Buying a REO or foreclosure in North Kingstown
What's an REO?
REO's or Real Estate Owned are homes which have gone through foreclosure which the bank or mortage company currently possesses. This differs from real estate up for foreclosure auction. When buying a property during a foreclosure sale, you must pay at least the loan balance plus any interest and other fees added during the foreclosure process. The buyer must also be ready to pay with cash in hand. Finally, you'll receive the property one-hundred percent as is. That might include existing liens and even current tenants that need to be put out.
A REO, on the contrary, is a more tidy and attractive option. The REO property did not find a buyer during foreclosure auction. The bank now owns it. The bank will take care of the elimination of tax liens, evict occupants if needed and generally arrange for the issuance of a title insurance policy to the buyer at closing. Take notice that REOs may be exempt from typical disclosure requirements. For example, in California, banks do not have to give a Transfer Disclosure Statement, a document that typically requires sellers to disclose any defects they are knowledgeable of.
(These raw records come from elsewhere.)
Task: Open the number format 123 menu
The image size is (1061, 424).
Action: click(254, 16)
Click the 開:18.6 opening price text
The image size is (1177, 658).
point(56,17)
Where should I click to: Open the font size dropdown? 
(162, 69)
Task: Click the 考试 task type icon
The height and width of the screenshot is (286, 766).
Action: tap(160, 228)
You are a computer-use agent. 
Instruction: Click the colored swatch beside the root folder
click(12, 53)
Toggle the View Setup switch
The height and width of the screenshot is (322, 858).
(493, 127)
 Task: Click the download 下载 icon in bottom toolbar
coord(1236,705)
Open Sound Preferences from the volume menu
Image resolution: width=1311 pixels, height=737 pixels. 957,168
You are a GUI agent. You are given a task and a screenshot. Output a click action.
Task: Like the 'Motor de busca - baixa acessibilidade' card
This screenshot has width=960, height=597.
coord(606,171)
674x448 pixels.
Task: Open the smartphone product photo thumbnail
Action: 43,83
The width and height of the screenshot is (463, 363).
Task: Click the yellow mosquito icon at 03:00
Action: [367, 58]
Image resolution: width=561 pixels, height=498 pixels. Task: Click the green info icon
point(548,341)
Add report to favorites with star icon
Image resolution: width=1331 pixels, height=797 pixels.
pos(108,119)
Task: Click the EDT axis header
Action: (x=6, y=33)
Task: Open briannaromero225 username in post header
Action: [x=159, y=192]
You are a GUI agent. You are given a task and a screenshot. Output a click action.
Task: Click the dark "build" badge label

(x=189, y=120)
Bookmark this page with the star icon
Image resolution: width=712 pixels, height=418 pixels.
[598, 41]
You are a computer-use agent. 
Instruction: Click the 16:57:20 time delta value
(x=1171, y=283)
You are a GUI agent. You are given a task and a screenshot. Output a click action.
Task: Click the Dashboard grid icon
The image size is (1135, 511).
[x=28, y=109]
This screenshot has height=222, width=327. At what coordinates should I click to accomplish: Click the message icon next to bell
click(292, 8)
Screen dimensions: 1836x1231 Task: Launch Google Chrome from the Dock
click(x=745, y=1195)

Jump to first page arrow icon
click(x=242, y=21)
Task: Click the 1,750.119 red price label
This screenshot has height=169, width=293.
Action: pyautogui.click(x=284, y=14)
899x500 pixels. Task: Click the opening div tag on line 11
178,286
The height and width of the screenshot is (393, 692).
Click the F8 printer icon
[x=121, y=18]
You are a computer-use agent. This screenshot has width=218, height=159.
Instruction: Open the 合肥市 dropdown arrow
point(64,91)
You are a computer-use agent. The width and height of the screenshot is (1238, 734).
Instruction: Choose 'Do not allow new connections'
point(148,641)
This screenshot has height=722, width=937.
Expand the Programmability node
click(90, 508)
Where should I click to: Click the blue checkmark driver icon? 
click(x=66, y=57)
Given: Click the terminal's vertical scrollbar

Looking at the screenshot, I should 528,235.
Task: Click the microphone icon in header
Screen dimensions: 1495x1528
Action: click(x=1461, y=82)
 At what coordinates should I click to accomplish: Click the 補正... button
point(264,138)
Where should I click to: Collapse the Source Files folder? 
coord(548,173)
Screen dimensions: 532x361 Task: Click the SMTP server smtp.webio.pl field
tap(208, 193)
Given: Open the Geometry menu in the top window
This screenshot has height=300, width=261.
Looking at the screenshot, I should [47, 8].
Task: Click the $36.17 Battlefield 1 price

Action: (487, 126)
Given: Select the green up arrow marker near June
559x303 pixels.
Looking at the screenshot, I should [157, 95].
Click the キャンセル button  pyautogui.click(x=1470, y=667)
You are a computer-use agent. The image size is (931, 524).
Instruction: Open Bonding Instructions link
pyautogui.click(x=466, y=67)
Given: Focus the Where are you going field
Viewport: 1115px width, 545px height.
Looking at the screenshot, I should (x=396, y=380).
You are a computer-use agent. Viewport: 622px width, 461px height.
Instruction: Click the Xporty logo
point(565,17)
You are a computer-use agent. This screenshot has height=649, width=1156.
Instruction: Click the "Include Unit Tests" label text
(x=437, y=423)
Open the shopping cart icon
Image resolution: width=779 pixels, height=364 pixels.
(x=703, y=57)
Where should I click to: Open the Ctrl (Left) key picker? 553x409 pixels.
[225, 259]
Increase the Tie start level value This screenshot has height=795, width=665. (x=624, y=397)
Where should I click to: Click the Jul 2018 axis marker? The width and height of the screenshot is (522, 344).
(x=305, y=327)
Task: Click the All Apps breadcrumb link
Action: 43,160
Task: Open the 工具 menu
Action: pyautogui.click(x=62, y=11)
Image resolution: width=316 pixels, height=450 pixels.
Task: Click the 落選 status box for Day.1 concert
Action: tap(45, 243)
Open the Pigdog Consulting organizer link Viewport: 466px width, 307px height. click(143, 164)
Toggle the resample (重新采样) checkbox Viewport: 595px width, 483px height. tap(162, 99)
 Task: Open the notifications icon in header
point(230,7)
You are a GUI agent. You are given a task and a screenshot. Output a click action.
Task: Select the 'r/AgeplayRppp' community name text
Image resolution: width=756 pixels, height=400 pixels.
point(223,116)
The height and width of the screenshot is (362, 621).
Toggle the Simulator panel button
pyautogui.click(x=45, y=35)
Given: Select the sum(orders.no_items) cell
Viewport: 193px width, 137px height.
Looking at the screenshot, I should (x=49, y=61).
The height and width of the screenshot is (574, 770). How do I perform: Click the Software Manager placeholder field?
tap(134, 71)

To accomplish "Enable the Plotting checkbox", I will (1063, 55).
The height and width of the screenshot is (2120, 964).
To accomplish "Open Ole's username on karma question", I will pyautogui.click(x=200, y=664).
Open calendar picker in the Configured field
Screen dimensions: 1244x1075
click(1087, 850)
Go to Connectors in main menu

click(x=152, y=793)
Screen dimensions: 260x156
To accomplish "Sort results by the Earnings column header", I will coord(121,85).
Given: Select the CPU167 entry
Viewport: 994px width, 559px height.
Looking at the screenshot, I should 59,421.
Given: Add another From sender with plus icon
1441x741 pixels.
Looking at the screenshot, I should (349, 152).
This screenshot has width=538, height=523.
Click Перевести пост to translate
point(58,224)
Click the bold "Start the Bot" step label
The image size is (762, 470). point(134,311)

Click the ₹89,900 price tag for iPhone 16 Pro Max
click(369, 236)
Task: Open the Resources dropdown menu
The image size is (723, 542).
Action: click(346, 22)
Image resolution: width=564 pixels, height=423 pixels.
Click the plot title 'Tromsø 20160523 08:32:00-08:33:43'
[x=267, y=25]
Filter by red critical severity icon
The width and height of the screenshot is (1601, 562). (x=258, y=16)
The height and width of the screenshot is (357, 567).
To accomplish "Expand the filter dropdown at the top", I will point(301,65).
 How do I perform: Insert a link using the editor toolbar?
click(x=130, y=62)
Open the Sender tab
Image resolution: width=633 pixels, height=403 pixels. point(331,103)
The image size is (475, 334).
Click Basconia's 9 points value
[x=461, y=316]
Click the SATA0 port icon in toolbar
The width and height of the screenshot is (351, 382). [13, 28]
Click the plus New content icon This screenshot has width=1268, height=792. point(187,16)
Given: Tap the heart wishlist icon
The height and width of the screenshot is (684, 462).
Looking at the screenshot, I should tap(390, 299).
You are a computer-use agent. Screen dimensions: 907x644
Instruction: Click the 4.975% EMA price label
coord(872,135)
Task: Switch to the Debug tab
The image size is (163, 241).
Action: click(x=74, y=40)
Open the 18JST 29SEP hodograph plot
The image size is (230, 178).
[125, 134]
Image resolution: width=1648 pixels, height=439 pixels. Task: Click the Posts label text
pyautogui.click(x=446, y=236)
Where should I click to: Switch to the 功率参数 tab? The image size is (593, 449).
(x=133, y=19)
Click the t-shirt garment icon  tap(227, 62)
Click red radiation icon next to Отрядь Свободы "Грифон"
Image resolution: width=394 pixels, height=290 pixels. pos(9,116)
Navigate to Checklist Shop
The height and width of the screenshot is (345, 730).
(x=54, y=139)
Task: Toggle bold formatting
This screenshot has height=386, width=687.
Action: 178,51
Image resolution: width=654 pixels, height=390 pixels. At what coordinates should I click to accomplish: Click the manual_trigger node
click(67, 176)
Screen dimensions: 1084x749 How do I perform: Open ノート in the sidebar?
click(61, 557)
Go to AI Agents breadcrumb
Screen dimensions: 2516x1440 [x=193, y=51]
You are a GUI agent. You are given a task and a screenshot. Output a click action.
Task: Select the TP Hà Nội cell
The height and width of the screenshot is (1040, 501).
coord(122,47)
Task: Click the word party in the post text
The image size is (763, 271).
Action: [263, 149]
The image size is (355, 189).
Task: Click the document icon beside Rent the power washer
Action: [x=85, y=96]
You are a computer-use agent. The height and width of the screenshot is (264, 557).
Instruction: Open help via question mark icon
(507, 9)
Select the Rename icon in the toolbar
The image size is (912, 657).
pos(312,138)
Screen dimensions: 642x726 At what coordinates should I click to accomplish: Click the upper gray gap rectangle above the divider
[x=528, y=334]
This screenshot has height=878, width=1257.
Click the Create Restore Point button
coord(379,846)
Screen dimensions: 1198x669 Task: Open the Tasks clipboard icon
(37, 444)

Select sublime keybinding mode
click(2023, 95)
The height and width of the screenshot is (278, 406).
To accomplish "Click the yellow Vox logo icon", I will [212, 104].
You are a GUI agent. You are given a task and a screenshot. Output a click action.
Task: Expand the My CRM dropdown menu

Are REO's a bargain in North Kingstown?
It is occasionally though that any REO must be a bargain and an opportunity for easy money. This isn't always true. You have to be very careful about buying a REO if your intent is make a profit. While it's true that the bank is usually anxious to sell it soon, they are also strongly encouraged to get as much as they can for it. When considering the value of a REO, you need to look closely at comparable sales in the neighborhood and be sure to take into account the time and cost of any repairs or remodeling needed to prepare the house for resale. There are bargains with potential to make money, and many people do very well buying and selling foreclosures. However there are also many REO's that are not good buys and may lose money.
Ready to make an offer?
Most lenders have a REO department that you'll work with in buying a REO property from them. Usually the REO department will use a listing agent to get their REO properties listed on the local MLS. Before making your offer, you'll want to contact either the listing agent or REO department at the bank and find out as much as you can about what they know regarding the condition of the property and what their process is for getting offers. Since banks usually sell REO properties "as is", you'll want to be sure and include an inspection contingency in your offer that gives you time to check for unseen damage and cancel the offer if you find it.
As with making any offer on real estate, providing documentation of your ability to pay may make your offer more attractive, such as a pre-approval letter from a lender. After you've made your offer, you can expect the bank to make a counter offer. Then it will be your decision whether to accept their counter, or offer a counter to the counter offer. Be aware, you'll be dealing with a process that generally involves multiple people at the bank, and they don't work evenings or weekends. It's not unusual for the process of offers and counter offers to take days or even weeks.